* [Exercise directions] When you reach the line in the data below that contains "Order Now ($) (1382, 158)", please start repeating lines exactly, and stop after the line that contains "Instagram (706, 21)", repeating nothing else.

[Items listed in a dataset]
[Start of section]
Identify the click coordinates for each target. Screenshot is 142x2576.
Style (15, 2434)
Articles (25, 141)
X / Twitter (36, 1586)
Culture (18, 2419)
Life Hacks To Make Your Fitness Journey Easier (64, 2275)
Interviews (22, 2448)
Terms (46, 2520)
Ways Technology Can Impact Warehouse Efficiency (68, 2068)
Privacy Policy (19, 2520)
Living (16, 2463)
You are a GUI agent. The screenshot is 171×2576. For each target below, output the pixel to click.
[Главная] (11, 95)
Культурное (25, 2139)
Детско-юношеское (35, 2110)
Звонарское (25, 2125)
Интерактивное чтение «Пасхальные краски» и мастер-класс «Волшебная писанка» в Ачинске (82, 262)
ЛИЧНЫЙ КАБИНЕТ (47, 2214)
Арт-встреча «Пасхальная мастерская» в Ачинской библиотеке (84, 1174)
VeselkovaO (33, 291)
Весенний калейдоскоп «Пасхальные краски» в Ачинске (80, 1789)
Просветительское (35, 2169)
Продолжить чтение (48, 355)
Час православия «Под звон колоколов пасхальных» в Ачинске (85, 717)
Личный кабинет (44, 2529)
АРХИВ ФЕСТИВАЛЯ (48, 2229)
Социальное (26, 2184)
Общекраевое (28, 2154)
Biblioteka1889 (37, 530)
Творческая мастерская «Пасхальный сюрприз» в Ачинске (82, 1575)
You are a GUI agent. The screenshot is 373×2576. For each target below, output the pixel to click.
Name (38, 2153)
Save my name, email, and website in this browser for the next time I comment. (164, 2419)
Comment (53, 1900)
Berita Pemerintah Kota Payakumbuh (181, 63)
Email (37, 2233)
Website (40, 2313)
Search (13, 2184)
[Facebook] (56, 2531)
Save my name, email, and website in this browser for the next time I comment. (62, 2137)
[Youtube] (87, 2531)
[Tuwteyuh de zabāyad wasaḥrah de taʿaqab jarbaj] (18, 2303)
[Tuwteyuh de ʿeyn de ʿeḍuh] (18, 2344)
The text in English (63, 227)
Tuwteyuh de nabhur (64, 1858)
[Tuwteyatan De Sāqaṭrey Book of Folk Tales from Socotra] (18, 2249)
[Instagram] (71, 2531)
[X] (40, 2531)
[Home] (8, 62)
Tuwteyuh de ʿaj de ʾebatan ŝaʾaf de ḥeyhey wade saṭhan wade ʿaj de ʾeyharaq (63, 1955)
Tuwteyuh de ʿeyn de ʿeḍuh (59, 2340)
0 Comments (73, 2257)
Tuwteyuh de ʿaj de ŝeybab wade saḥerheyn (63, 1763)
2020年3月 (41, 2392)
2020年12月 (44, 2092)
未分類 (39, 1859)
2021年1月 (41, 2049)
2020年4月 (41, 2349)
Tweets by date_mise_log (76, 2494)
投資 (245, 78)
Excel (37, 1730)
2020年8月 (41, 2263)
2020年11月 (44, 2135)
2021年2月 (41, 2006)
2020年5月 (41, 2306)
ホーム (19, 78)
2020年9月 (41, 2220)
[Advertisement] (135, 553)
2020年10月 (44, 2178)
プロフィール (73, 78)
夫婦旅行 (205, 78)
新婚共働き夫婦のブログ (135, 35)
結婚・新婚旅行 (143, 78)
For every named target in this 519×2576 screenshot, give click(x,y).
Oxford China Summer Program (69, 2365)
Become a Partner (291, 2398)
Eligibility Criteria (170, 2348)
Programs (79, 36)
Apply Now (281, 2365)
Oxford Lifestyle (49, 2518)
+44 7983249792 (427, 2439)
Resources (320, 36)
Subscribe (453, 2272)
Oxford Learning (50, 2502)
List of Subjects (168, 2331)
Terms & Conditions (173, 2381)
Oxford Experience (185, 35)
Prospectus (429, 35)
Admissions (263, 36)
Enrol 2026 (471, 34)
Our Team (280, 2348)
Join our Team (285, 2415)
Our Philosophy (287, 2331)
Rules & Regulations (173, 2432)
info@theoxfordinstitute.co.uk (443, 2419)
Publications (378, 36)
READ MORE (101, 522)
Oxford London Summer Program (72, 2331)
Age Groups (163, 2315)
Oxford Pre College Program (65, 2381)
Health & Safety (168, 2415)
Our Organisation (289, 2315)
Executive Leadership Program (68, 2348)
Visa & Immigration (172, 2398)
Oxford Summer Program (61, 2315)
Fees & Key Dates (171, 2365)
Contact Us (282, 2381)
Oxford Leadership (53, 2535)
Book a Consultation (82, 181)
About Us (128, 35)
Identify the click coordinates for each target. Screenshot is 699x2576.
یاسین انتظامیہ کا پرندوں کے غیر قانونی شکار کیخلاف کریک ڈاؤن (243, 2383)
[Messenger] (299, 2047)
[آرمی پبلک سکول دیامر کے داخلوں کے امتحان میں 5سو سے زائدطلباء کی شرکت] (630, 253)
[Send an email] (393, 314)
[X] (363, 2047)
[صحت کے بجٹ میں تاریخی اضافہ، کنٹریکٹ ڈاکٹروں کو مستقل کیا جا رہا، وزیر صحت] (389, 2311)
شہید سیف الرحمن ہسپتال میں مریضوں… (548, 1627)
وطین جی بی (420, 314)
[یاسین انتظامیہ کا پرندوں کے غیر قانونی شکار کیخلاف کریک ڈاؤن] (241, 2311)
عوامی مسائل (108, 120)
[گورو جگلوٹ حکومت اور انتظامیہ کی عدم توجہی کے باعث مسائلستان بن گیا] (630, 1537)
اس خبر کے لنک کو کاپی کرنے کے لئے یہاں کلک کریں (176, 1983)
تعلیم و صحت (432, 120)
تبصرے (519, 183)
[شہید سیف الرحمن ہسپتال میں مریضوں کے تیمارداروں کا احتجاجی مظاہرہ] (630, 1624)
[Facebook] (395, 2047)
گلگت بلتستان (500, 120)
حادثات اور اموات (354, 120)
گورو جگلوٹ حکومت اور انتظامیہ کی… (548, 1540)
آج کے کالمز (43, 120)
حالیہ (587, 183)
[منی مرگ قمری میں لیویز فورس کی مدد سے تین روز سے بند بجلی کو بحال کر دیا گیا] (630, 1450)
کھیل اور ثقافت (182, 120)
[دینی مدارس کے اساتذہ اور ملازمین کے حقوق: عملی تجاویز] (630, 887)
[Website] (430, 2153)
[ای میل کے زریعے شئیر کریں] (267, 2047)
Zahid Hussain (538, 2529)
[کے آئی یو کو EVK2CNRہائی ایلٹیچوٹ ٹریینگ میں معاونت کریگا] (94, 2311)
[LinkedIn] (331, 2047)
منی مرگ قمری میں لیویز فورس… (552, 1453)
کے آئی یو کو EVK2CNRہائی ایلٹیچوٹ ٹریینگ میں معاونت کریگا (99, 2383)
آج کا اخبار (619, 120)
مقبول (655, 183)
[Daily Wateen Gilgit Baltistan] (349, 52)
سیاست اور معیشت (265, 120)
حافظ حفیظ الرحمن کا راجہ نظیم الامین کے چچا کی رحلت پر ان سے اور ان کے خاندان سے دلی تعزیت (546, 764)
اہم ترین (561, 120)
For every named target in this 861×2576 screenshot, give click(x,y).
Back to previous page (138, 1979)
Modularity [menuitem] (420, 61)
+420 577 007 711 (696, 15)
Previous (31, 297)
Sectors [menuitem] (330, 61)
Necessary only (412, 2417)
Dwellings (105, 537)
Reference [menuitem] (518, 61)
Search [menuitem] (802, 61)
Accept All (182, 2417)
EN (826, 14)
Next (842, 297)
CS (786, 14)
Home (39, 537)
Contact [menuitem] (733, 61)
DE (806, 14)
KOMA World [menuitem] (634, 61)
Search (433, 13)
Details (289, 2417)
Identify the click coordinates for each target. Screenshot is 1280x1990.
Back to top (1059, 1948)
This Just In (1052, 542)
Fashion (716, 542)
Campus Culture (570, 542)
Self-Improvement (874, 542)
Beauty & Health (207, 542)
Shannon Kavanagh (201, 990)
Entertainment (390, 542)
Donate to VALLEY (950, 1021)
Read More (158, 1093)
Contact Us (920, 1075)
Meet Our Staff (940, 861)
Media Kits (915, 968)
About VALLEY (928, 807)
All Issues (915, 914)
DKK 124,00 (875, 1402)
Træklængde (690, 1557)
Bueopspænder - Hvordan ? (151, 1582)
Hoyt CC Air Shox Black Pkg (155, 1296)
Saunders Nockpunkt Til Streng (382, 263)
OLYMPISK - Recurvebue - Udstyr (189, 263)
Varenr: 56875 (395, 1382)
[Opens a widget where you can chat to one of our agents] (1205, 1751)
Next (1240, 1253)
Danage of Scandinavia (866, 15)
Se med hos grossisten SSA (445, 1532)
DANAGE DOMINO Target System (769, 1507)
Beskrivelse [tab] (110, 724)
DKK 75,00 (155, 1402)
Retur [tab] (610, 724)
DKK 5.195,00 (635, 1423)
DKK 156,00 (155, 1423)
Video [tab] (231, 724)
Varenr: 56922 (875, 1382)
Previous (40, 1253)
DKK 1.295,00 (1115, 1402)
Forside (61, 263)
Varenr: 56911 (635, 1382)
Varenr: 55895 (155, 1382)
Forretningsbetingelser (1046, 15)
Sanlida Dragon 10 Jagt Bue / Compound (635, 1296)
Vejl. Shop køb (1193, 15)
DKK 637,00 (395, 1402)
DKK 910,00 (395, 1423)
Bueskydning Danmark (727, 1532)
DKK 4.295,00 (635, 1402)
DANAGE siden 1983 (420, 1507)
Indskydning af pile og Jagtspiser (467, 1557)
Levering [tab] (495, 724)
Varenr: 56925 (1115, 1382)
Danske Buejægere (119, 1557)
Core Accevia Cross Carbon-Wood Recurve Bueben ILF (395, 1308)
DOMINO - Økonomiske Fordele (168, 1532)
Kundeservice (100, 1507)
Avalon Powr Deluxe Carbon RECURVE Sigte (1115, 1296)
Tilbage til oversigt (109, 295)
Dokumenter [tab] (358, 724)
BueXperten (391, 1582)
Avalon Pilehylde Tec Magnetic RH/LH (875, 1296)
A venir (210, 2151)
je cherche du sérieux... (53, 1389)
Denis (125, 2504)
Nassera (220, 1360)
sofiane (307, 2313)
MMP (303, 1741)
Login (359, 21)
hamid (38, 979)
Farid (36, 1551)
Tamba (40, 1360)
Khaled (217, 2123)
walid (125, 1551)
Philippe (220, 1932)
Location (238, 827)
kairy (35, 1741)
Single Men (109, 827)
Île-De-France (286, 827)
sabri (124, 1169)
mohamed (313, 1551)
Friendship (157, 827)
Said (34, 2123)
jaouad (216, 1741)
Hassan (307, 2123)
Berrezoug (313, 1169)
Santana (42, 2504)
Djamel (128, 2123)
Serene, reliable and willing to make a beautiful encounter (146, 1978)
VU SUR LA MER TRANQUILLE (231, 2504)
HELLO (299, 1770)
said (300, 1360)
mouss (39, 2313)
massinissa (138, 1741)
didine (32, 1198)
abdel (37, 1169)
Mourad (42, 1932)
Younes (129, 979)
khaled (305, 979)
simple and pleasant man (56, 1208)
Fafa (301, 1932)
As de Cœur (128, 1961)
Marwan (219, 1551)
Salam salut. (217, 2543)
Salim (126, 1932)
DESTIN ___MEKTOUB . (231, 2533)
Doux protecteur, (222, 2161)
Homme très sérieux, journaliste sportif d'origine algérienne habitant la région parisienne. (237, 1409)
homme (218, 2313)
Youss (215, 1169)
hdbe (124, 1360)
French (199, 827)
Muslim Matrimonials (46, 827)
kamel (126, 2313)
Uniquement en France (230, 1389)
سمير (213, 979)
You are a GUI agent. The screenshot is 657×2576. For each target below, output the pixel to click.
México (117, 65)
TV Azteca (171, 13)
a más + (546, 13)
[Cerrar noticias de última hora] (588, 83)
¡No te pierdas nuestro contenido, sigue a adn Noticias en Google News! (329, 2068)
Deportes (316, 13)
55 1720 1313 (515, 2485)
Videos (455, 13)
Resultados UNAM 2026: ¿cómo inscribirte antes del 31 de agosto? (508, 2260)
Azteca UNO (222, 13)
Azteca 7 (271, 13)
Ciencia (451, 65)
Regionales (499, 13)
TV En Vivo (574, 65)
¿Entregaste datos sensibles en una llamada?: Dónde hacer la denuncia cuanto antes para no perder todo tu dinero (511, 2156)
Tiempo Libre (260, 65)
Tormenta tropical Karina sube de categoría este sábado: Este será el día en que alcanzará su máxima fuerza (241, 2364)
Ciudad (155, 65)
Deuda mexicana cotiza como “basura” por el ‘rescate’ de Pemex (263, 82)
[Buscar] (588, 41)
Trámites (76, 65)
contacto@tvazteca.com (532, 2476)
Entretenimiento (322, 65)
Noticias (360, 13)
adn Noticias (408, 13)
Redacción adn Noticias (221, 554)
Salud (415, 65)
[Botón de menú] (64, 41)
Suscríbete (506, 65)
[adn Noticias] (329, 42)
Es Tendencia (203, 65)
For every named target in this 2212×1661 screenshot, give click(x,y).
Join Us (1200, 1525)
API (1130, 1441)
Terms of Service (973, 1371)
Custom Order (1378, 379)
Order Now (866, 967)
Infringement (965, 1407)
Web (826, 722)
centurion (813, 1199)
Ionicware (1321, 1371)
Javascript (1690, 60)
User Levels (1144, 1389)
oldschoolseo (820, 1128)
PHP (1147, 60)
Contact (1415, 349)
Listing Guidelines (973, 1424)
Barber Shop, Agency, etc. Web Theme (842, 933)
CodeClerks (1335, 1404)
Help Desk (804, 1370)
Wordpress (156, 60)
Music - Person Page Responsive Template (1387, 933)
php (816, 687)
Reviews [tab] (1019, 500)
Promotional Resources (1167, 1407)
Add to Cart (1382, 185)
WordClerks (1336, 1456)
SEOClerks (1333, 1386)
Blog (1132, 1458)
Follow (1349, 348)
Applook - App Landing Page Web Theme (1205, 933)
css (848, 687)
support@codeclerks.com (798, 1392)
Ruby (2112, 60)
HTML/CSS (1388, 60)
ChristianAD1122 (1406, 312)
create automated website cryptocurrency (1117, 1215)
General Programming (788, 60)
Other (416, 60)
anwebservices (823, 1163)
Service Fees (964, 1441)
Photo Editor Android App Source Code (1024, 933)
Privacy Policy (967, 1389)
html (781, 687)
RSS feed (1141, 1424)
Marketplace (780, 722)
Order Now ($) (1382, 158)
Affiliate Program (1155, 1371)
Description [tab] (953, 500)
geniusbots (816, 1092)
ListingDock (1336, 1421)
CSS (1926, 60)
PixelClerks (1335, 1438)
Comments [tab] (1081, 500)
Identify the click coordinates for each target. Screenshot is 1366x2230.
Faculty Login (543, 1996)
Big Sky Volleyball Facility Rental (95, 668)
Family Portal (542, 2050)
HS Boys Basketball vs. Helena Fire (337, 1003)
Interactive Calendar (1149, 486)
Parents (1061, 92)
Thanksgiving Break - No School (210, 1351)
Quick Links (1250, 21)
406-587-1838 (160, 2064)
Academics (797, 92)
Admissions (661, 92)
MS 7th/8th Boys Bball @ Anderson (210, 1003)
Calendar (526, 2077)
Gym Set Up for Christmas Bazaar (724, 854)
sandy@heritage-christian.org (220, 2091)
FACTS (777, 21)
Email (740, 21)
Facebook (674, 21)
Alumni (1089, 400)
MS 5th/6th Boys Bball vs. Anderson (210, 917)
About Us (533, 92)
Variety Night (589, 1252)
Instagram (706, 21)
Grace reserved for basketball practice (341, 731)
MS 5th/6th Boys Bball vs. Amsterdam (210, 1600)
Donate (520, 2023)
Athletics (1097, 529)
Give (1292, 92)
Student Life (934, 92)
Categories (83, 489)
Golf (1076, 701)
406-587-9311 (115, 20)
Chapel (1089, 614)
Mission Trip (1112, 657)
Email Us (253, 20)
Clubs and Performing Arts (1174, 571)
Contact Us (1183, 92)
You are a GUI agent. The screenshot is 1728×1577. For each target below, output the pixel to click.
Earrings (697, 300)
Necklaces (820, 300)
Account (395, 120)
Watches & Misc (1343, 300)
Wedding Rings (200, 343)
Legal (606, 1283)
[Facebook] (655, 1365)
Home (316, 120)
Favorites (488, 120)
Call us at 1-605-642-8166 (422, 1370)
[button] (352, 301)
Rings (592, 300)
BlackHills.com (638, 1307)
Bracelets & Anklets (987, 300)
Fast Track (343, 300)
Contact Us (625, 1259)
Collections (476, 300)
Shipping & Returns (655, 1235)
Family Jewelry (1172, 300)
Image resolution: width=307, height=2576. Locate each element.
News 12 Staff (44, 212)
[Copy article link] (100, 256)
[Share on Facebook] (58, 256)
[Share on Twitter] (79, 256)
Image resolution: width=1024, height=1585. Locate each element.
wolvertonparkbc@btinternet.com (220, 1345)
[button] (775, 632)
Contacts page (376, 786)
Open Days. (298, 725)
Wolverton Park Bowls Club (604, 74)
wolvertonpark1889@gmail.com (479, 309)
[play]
[End of section]
* [The answer]
Order Now ($) (1382, 158)
Affiliate Program (1155, 1371)
Description [tab] (953, 500)
geniusbots (816, 1092)
ListingDock (1336, 1421)
CSS (1926, 60)
PixelClerks (1335, 1438)
Comments [tab] (1081, 500)
Identify the click coordinates for each target. Screenshot is 1366x2230.
Faculty Login (543, 1996)
Big Sky Volleyball Facility Rental (95, 668)
Family Portal (542, 2050)
HS Boys Basketball vs. Helena Fire (337, 1003)
Interactive Calendar (1149, 486)
Parents (1061, 92)
Thanksgiving Break - No School (210, 1351)
Quick Links (1250, 21)
406-587-1838 (160, 2064)
Academics (797, 92)
Admissions (661, 92)
MS 7th/8th Boys Bball @ Anderson (210, 1003)
Calendar (526, 2077)
Gym Set Up for Christmas Bazaar (724, 854)
sandy@heritage-christian.org (220, 2091)
FACTS (777, 21)
Email (740, 21)
Facebook (674, 21)
Alumni (1089, 400)
MS 5th/6th Boys Bball vs. Anderson (210, 917)
About Us (533, 92)
Variety Night (589, 1252)
Instagram (706, 21)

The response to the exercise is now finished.